Yargıtay Kanunun 24. Maddesine göre dosyaları takrir edecek kişileri tespit etmek Daire Başkanının görevidir. Daire Başkanı bu görevi, Aynı kanunun 25. Maddesine göre daire üyeleri Kendilerine verilecek dosyaları gerekli şekilde ve zamanında inceleyip kurula takrir etmekle yükümlüdür. Aynı Kanunun 26. Maddesine göre ise Tetkik hakimleri kurul ve daire başkanlarının kendilerine verecekleri dosya ve evrakı, süresinde inceleyerek bir rapor düzenlerler. Kararlara ve yapılacak işlere ilişkin düşüncelerini rapora yazıp kurullara açıklamakla yetinirler. Yukarıdaki anedekdottan ve Yargıtay Kanununun anılan maddelerinden anlaşılacağı üzere Daire Kurulu, kural olarak dosyayı incelemez. Dosyayı fiziken inceleyen tetkik hakiminin veya istisnaen bir üyenin sözlü açıklamaları üzerine davayı müzakere ederek karar veriler.
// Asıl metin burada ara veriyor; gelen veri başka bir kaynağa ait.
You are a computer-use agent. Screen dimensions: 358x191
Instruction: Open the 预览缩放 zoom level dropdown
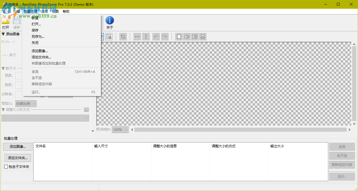pos(120,129)
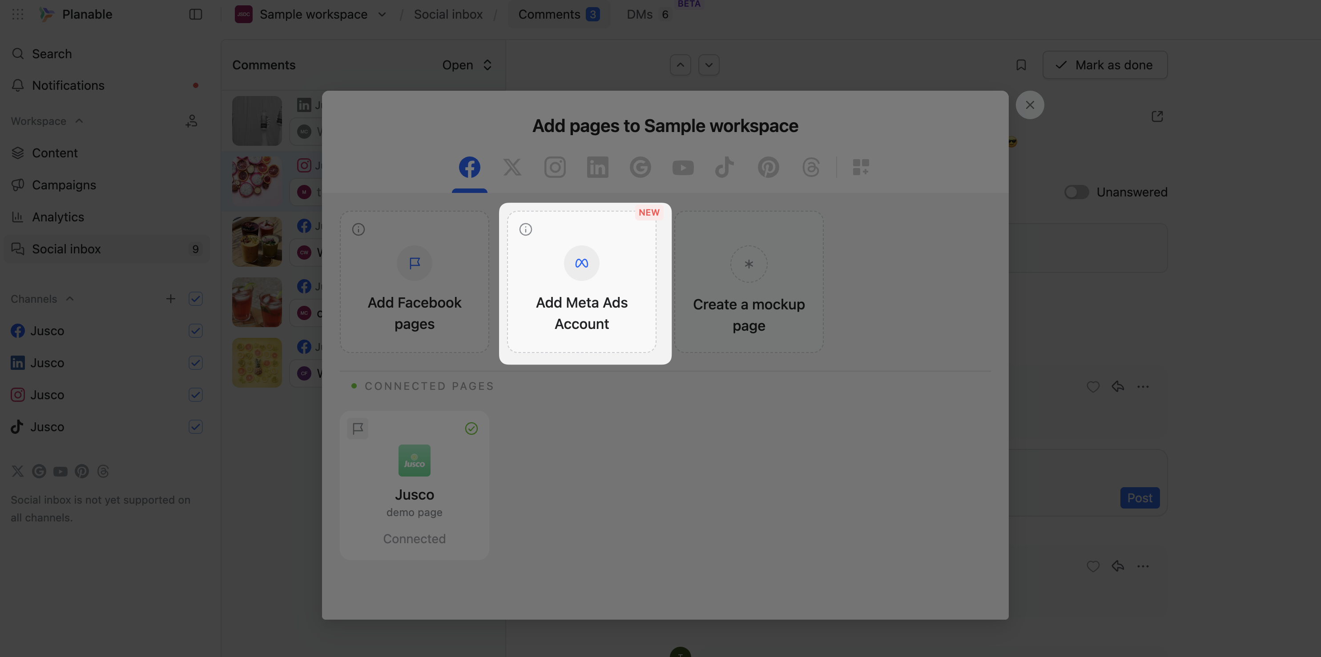Image resolution: width=1321 pixels, height=657 pixels.
Task: Choose the YouTube platform icon
Action: coord(683,167)
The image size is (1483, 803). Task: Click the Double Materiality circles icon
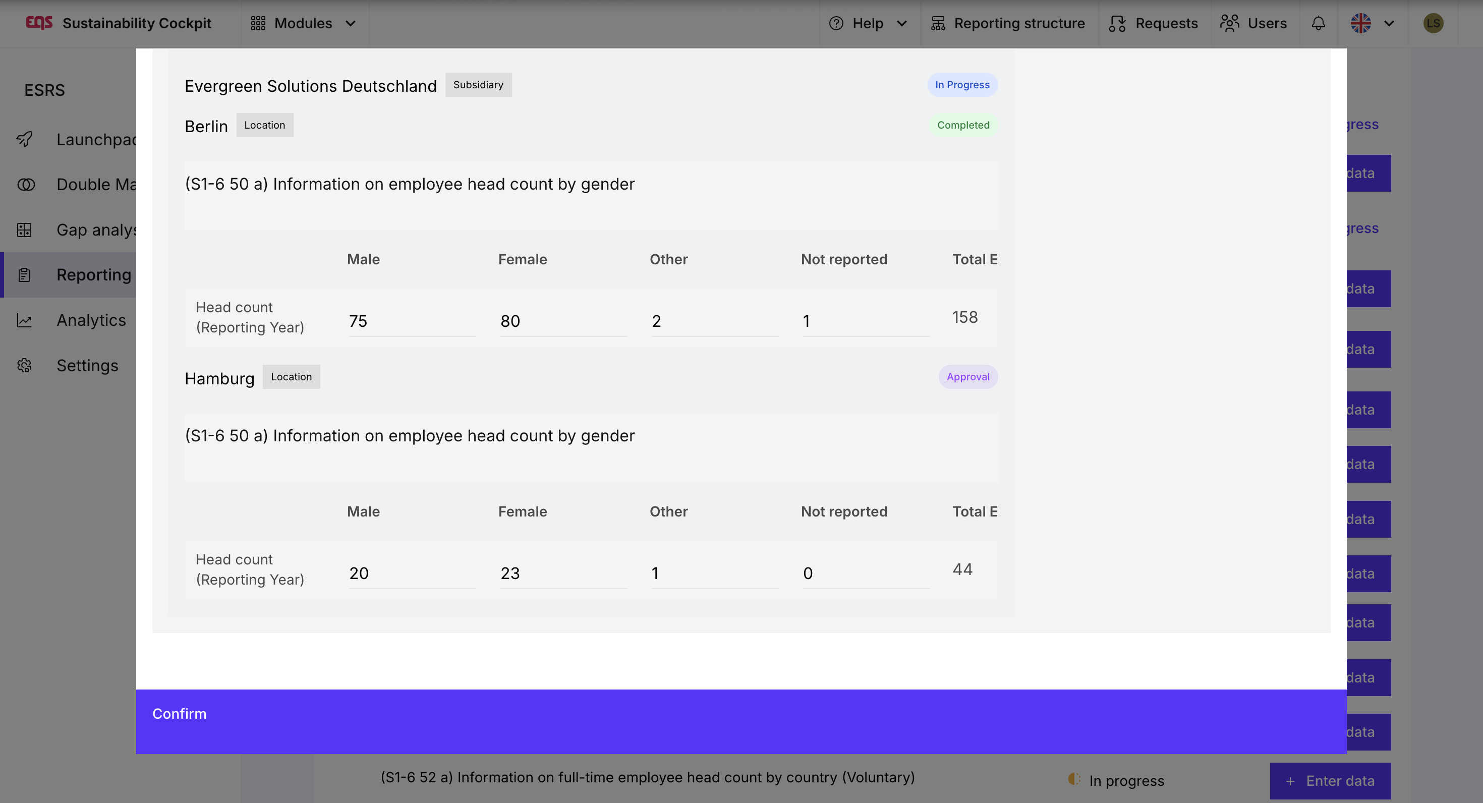coord(25,185)
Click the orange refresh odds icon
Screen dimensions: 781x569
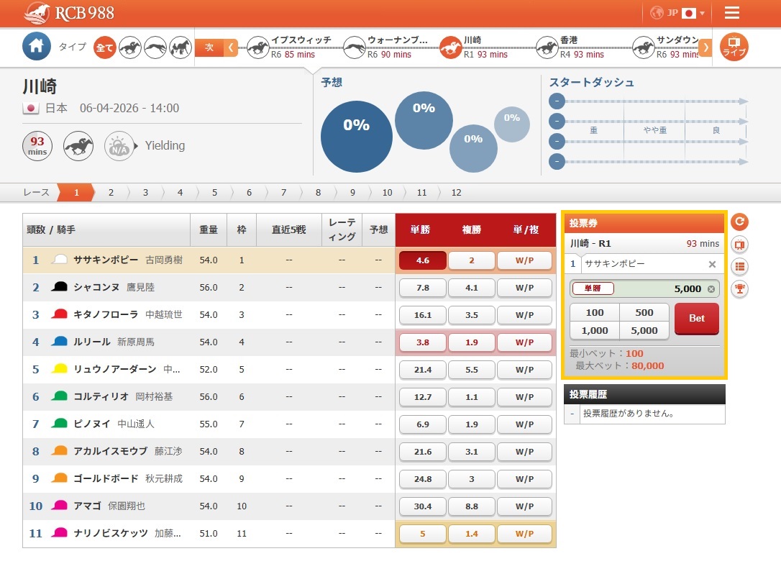coord(739,222)
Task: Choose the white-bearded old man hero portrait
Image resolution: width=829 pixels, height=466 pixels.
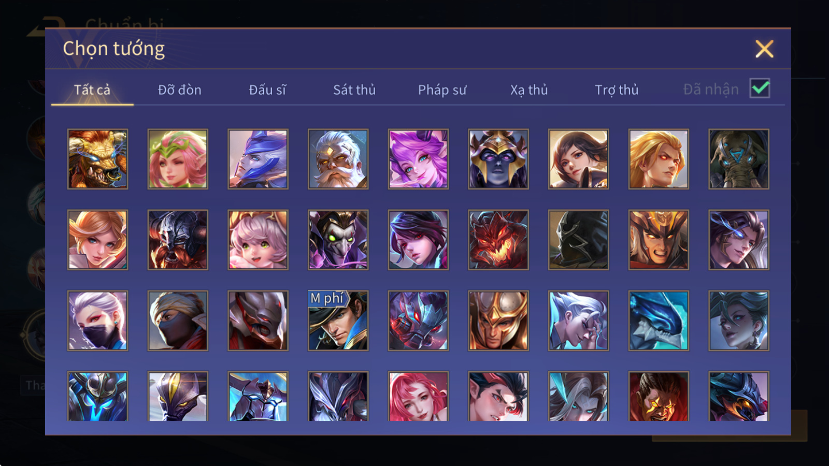Action: coord(338,159)
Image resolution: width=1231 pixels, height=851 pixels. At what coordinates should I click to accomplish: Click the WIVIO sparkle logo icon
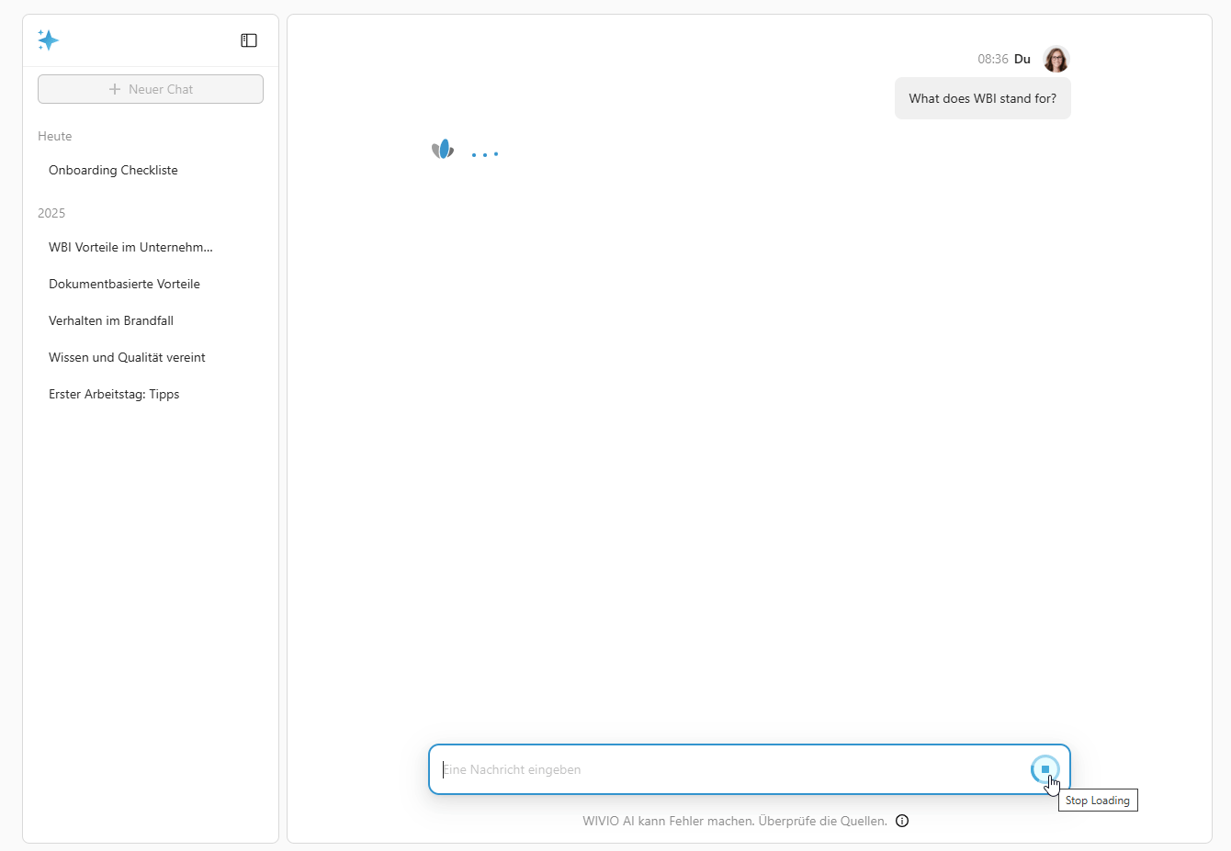pyautogui.click(x=48, y=39)
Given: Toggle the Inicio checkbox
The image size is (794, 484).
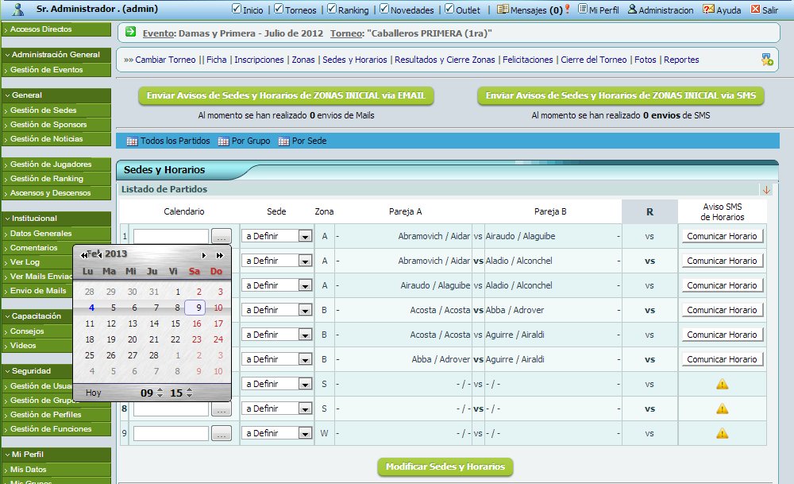Looking at the screenshot, I should [x=237, y=10].
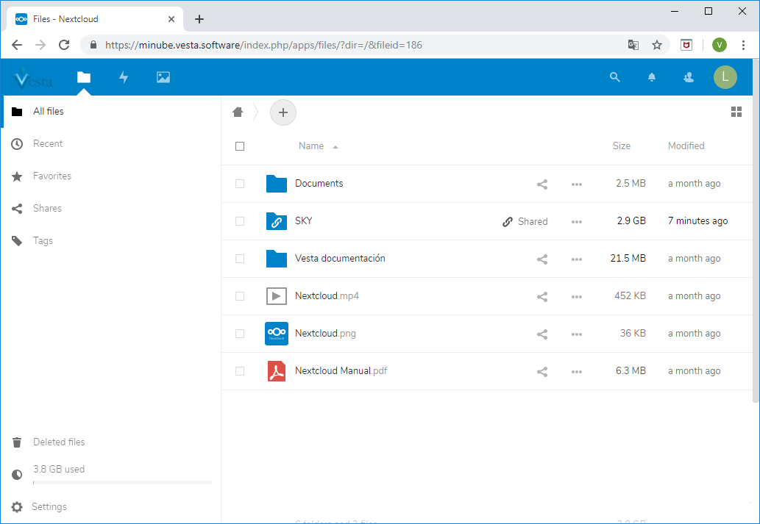Check the box for Nextcloud.mp4
Viewport: 760px width, 524px height.
click(240, 296)
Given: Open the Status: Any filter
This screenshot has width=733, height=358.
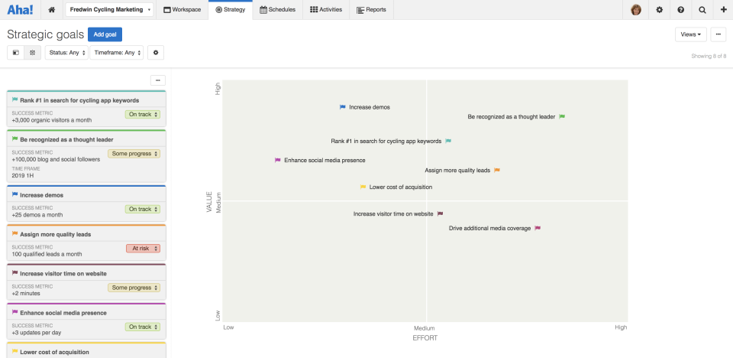Looking at the screenshot, I should coord(66,53).
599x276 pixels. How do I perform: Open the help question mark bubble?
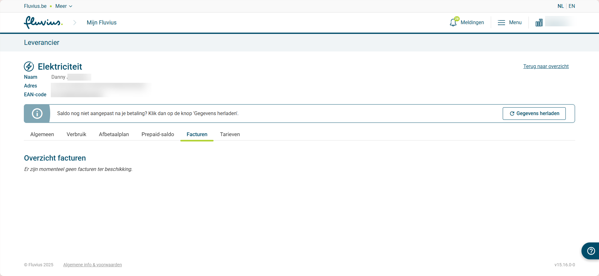591,251
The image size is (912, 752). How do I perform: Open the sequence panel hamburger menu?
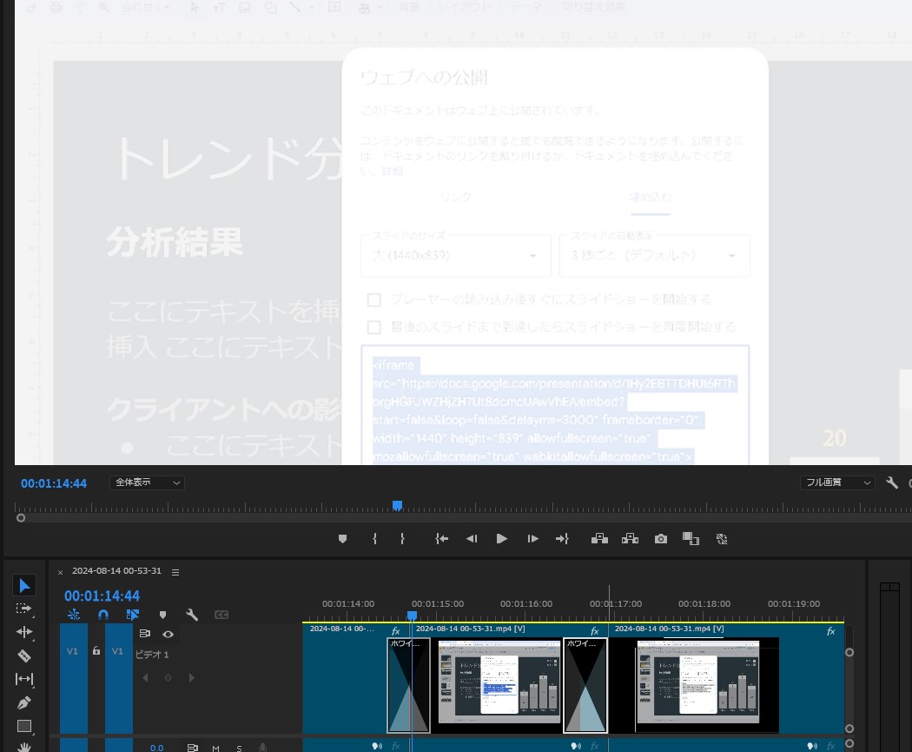click(x=175, y=572)
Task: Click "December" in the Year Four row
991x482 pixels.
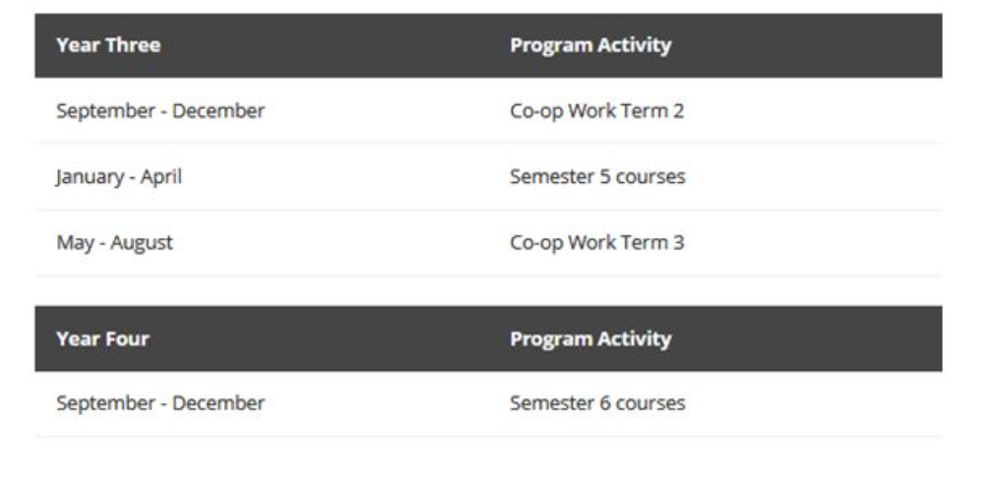Action: pyautogui.click(x=224, y=403)
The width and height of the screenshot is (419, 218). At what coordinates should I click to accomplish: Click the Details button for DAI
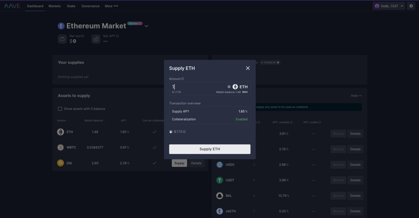point(196,163)
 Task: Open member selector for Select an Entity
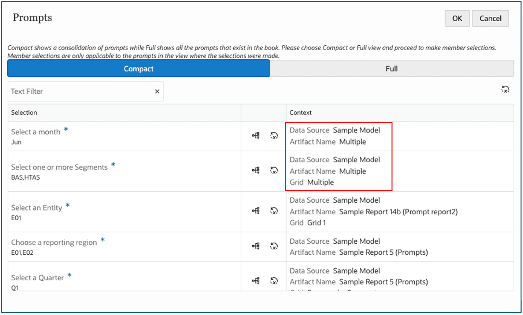[256, 210]
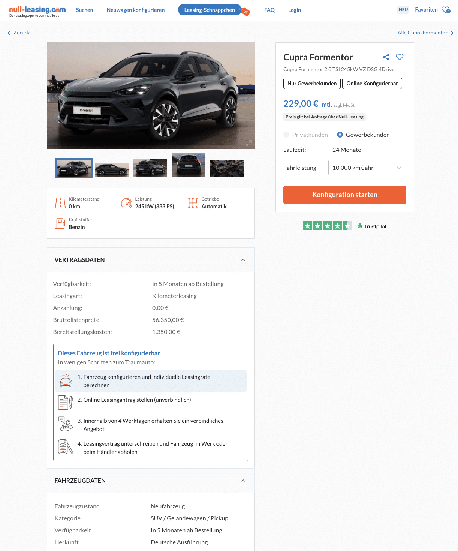Open Favoriten heart icon in header
Viewport: 458px width, 551px height.
446,10
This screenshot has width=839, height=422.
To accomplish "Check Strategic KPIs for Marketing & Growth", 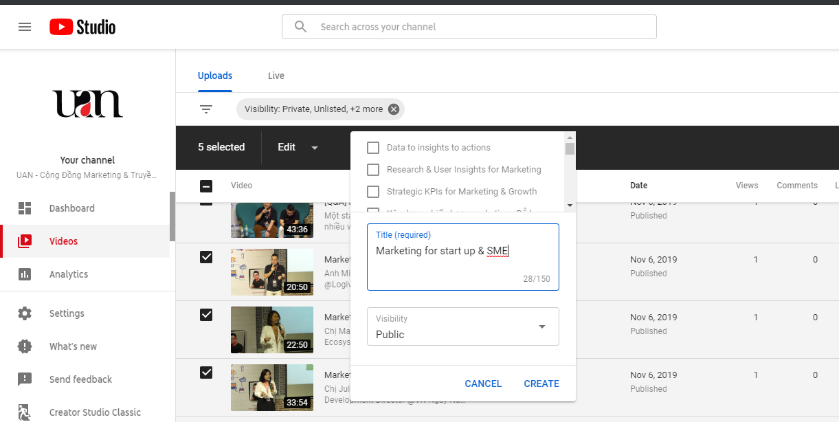I will pos(373,192).
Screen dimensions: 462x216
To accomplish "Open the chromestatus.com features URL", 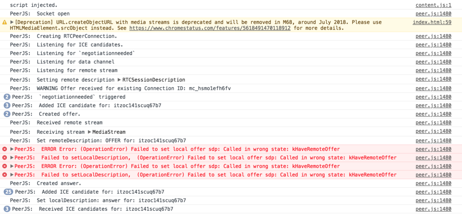I will (x=210, y=28).

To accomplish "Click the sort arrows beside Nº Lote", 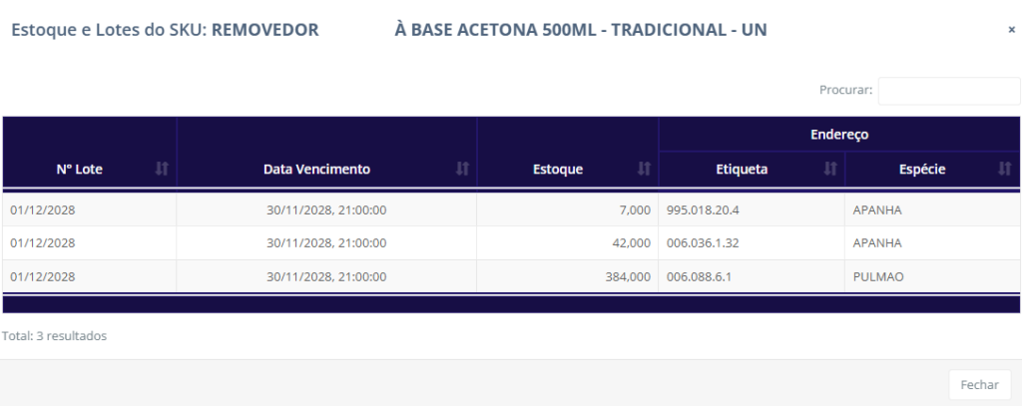I will tap(162, 170).
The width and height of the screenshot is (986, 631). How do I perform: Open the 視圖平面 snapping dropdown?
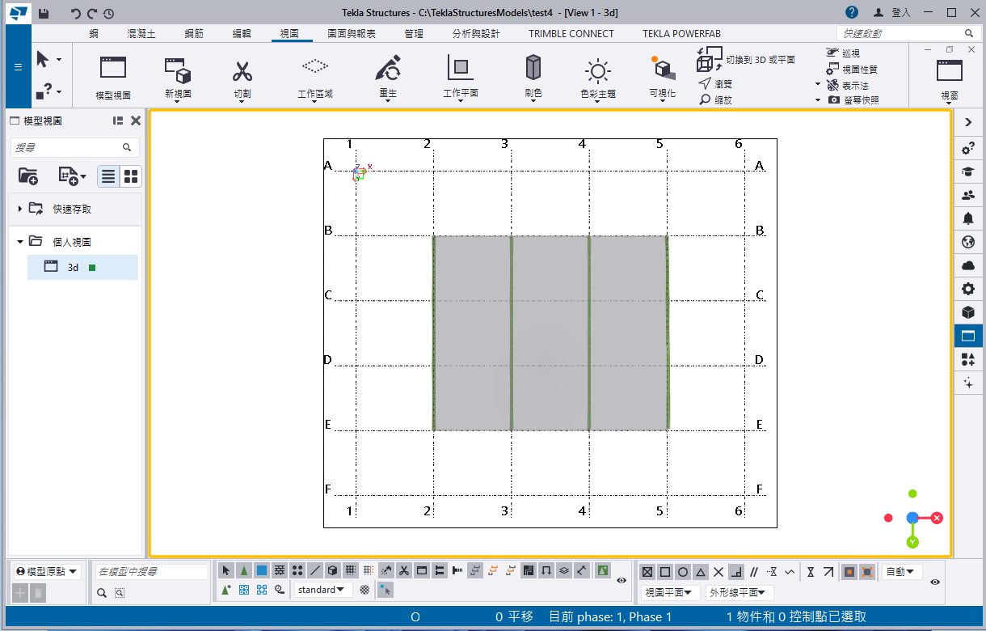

Acaba hangi hallerde dosyayı tetkik hakimi değil de, üyelerden biri inceleyerek kurula sözlü olarak raporte eder? Yargıtay Kanununda bu hususun başkanın takdirine bırakıldığı anlaşılmaktadır.
Kitabın “Emekli Öğretmenin Adalet Feryadı” başlıklı anekdotta buna ilişkin somut bir örneğe rastlamaktayız. Bir müzakere sonrası odasında dinlenmekte olan Daire Başkanının odasına emekli bir kadın öğretmen gelir. Başkan yorgun olduğu için önce dinlemek istemez. Ancak, kadın ağlamaya başlar. Başkan bundan etkilenir. Kendisinin dinler. Dava kooperatif üyeliğinden ihraca ilişkin olup, emekli bir kadın öğretmen kooperatiften ihraç edilmiş ve davayı da kaybetmiştir. Dava karar düzeltme aşamasındadır. Karar düzletme de reddedilirse, davayı tümden kaybedecektir. Başkan dosya numarasını alır. Dosyanın müzakeresinde tetkik hâkimi karar düzeltme isteminin reddi gerektiğini açıklayınca Başkan dosyayı kendi incelemek için alır. Dosyayı tekrar tekrar inceledikten sonra bir bozma sebebi olduğunu tespit eder ve daha sonra yapılan ilk karar düzeltme müzakeresinde dosyayı heyete kendi takrir eder ve dosya bozulur. Bunun üzerine edebiyat öğretmeni olmadığını ümit ettiğimiz öğretmen hanım bir şiir yazarak başkana gönderir[ii].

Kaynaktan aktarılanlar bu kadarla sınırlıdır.